“It’s probably easier to have a look at the countries that are perhaps most at risk for example to something like Federal tapering which, for Africa, is the more immediate concern before they start to benefit from a pickup in UK and US growth,” Carmen Altenkirch, director of sovereign rating at Fitch Ratings, told CNBC Africa.
“In terms of those countries, probably the most vulnerable outside of South Africa is likely to be Ghana. They have current account and budget deficits in excess of 10 per cent of GDP. Foreign investors are particularly centred on the long end of the Ghanaian yield curve, and there’s arguably a risk that if sentiment with Ghana continues to deteriorate, you could see a further exodus out of the Ghanaian market, and further pressure on the cedi.”
Altenkirch added that a country such as Zambia, one of Africa’s major copper producers, could however benefit from a recovery in global growth. The benefit would particularly be from a pickup in Chinese growth.

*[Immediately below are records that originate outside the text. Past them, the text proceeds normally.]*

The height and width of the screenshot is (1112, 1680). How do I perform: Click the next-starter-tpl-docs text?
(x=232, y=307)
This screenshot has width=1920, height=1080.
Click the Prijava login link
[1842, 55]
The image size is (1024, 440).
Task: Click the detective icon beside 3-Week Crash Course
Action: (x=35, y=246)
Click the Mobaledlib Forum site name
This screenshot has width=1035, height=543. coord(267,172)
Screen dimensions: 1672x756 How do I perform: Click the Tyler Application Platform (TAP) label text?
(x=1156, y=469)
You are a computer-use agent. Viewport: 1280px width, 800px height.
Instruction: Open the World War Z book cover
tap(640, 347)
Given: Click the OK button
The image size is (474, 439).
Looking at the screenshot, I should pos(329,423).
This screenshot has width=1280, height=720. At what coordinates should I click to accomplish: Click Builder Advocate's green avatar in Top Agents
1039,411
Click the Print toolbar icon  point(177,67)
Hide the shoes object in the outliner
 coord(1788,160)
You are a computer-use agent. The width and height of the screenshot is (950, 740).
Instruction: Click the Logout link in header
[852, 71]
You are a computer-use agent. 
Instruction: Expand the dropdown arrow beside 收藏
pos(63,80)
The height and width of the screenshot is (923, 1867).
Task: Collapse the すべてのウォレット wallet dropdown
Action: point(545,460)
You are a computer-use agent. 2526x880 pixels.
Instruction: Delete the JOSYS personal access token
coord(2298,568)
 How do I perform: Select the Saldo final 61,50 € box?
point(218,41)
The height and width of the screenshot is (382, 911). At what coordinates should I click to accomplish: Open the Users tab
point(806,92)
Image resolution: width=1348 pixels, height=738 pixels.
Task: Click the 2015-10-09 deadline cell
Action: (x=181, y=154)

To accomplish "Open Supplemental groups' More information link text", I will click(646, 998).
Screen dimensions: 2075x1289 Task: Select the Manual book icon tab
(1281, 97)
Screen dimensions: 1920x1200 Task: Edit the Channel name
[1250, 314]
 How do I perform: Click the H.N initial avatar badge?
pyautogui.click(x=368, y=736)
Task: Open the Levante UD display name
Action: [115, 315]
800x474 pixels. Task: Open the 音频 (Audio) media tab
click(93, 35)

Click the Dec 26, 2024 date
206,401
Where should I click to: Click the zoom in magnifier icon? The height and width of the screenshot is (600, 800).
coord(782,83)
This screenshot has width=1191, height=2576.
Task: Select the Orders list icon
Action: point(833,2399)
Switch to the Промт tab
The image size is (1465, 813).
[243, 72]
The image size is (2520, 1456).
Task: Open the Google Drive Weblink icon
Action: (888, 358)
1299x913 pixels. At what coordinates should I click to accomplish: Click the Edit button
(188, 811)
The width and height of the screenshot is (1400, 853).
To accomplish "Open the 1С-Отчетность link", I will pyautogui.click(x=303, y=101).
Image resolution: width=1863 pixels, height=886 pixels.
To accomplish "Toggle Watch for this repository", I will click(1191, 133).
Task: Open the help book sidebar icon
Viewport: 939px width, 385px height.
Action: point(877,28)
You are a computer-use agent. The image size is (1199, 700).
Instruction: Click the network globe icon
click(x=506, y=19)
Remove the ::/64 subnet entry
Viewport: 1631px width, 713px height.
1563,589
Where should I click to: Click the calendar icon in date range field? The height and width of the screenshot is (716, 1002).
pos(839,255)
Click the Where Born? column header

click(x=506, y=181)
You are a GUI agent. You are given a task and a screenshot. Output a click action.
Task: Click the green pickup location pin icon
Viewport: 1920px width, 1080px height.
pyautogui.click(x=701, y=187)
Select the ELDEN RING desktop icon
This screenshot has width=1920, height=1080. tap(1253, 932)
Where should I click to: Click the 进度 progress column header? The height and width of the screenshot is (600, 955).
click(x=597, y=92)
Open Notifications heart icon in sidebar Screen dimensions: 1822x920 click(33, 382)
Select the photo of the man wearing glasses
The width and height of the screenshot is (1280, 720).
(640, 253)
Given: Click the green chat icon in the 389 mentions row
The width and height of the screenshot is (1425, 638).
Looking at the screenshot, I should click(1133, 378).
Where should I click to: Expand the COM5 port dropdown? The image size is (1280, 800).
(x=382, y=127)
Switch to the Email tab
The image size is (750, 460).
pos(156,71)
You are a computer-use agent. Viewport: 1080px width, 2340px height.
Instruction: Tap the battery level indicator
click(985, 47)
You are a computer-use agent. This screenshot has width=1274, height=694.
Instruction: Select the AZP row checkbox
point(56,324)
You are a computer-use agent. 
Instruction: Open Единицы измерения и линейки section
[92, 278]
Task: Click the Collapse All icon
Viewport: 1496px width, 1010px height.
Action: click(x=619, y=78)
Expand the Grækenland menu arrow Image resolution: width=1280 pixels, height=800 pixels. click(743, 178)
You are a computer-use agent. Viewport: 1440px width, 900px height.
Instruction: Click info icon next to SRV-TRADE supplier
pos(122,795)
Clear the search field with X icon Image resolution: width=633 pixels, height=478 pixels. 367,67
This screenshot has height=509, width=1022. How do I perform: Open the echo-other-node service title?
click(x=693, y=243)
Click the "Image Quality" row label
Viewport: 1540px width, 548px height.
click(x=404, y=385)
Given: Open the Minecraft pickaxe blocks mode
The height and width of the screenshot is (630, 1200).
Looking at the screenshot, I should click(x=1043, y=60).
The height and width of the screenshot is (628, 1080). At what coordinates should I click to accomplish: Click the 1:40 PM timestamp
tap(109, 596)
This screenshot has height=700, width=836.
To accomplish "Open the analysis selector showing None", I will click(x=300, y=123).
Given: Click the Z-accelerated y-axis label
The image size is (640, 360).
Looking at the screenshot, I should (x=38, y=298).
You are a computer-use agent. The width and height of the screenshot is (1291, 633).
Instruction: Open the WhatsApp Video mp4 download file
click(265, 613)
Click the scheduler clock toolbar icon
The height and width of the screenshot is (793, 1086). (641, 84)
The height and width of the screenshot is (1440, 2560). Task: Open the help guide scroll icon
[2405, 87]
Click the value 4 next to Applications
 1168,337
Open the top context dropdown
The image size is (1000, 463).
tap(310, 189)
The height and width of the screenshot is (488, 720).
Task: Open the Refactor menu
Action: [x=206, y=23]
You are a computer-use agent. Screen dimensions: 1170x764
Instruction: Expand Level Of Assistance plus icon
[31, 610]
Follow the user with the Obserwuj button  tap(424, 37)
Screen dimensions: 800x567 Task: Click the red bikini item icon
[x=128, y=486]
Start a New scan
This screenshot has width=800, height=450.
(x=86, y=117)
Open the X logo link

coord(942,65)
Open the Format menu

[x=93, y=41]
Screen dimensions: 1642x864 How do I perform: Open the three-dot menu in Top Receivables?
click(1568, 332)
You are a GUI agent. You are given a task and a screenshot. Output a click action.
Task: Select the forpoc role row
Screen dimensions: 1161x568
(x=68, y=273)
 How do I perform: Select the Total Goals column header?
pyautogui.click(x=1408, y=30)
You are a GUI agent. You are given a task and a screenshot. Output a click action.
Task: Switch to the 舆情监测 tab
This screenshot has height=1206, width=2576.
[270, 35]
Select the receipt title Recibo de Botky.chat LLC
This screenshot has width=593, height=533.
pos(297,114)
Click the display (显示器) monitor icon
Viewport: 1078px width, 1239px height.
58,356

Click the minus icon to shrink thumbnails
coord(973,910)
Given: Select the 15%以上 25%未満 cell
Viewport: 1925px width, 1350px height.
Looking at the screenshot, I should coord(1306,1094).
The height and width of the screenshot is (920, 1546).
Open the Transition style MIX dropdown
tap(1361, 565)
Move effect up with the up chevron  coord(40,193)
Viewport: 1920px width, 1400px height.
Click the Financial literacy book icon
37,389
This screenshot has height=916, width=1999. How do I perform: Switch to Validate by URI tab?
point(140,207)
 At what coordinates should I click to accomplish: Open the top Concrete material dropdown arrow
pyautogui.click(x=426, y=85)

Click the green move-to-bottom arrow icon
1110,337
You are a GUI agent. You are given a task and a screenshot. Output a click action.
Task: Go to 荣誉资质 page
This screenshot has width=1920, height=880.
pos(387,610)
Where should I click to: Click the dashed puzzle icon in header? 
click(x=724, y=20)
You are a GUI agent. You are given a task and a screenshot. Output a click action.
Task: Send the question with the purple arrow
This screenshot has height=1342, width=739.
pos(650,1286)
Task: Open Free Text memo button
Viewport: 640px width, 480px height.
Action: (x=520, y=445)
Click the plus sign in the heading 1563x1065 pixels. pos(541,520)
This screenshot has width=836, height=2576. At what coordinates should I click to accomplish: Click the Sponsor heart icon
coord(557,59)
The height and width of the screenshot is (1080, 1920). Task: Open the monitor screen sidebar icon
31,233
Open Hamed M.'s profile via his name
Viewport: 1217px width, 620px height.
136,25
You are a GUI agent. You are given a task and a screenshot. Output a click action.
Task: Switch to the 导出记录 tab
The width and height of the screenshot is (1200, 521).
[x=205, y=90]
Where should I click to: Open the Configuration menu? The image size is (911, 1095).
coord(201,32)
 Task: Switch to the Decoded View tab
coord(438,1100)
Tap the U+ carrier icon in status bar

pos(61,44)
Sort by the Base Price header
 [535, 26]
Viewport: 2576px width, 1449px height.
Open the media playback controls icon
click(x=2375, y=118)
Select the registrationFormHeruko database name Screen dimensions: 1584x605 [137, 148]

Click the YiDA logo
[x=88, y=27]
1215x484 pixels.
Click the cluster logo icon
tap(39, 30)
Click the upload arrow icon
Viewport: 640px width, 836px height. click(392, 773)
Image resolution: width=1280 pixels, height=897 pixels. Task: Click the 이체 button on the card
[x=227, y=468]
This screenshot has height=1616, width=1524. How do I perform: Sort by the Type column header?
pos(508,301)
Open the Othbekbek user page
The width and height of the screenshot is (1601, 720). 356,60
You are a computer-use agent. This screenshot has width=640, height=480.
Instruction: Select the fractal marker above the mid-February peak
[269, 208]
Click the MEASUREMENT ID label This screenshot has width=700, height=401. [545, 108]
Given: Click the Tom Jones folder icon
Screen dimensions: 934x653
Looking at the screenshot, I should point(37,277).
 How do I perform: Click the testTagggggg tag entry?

Global ratings agency Fitch Ratings sees the overall ratings outlook for sub-Saharan Africa as stable despite a much higher positive outlook for the continent.
“We’ve got quite a number of countries on a positive outlook at the moment, notably Uganda, Rwanda and the Seychelles. The stories out of Uganda and Rwanda have been particularly positive,” Altenkirch explained.
“Both countries over the past decade have demonstrated very strong and robust economic growth, [and] they’ve also demonstrated sound macroeconomic policy management. These two countries, over the next 18 months to two years, could look at having their ratings upgraded if they continue in the current trajectory.”
Despite its challenges, Fitch is positive about Mozambique’s public finances and current account deficit, which have massive potential for its coal and natural gas exports. Kenya’s current account deficit is equally one to watch for.
According to Altenkirch, Foreign Direct Investment (FDI) in Kenya is however significantly under recorded. The country’s government, in conjunction with the International Monetary Fund, are nevertheless in the process better estimating FDI coming into the East African nation.
“There’s been some interesting research coming out of the International Monetary Fund, which suggest that the current account deficit in Kenya is as much as five per cent overestimated, and that’s because of money or inflows that have been inculcated into errors and emissions,” said Altenkirch.
“[These] actually should’ve been reflected in the services account. As a result, the current account deficit in Kenya averaged about 10.8 per cent in 2010 to 2012. [It] could’ve looked much more reasonable at a round six per cent.”